CONSIGNE
Restituez mot pour mot le passage de l'extrait sur la suppression des CHSCT qui va de « Une étude de » jusqu'à « pour pouvoir agir ? ».

----- EXTRAIT

Les ordonnances de septembre 2017 ont supprimé dans les entreprises les instances de sécurité et des conditions de travail (CHSCT). Depuis janvier 2020, ses missions sont exercées par le comité social et économique (CSE), d’où une réorganisation des institutions représentatives du personnel (IRP). Conséquences : une modification en profondeur de la nature et des modalités du dialogue social dans les entreprises.

Conséquences institutionnelles : suppression des comités d’entreprise (CE), des comités d’hygiène, de sécurité et des conditions de travail (CHSCT) et des délégués du personnel (DP). La nouvelle mesure instaure des comités sociaux et économiques (CSE) dans les entreprises d’au moins 11 salariés et des commissions de santé, sécurité et conditions de travail (CSSCT) dans les entreprises d’au moins 300 salariés.

Les syndicats ont critiqué ces réformes dès l’annonce des ordonnances. C’est d’abord une conséquence mécanique : « le seuil d’obligation de mise en place d’une CSSCT a été fixé à 300 salariés, contre 50 salariés pour un CHSCT, cela laisse un nombre important d’établissements ou d’entreprises sans structure spécialisée dans le traitement de ces questions », avec des règles plus strictes entre titulaires et suppléants, des diminutions de temps de délégation, de manque de temps au CSE pour traiter de sujets spécifiques.

L’enquête de la DARES (direction de l’animation de la recherche, des études et des statistiques), confirme qu’en 2017 les CHSCT étaient présents dans 53,1 % des entreprises de 50 à 299 salariés contre 25,8 % pour les CSSCT en 2021.

Une étude de l’IRES (institut de recherches économiques et sociales) s’interroge sur l’évolution qualitative qu’ont pu produire ces ordonnances en termes de traitement des problématiques sur la santé et la sécurité au travail (SST) au sein des entreprises :

  • Le fonctionnement des IRP est-il efficace ?
  • Les élus du personnel ont-ils les ressources pour pouvoir agir ?
  • Les employeurs sont-ils sensibles à ces sujets ?
  • Le dialogue social sur ces questions est-il à la hauteur ?

----------
----- LIGNES AFFICHÉES

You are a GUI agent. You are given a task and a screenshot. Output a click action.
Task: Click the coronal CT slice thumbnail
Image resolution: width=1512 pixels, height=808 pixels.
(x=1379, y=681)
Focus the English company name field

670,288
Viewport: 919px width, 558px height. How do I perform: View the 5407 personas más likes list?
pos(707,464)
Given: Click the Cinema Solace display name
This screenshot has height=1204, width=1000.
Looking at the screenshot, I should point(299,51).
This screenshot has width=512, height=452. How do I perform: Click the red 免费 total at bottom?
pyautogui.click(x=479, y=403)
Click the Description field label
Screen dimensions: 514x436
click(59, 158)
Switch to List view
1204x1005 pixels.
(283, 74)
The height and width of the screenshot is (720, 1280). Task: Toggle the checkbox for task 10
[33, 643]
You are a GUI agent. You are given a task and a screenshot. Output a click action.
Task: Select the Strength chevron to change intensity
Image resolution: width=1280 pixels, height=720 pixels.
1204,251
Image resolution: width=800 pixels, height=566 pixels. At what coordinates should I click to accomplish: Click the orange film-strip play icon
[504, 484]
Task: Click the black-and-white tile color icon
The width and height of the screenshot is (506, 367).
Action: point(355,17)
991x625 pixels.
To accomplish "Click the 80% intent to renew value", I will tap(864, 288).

----------

RÉPONSE
Une étude de l’IRES (institut de recherches économiques et sociales) s’interroge sur l’évolution qualitative qu’ont pu produire ces ordonnances en termes de traitement des problématiques sur la santé et la sécurité au travail (SST) au sein des entreprises :

  • Le fonctionnement des IRP est-il efficace ?
  • Les élus du personnel ont-ils les ressources pour pouvoir agir ?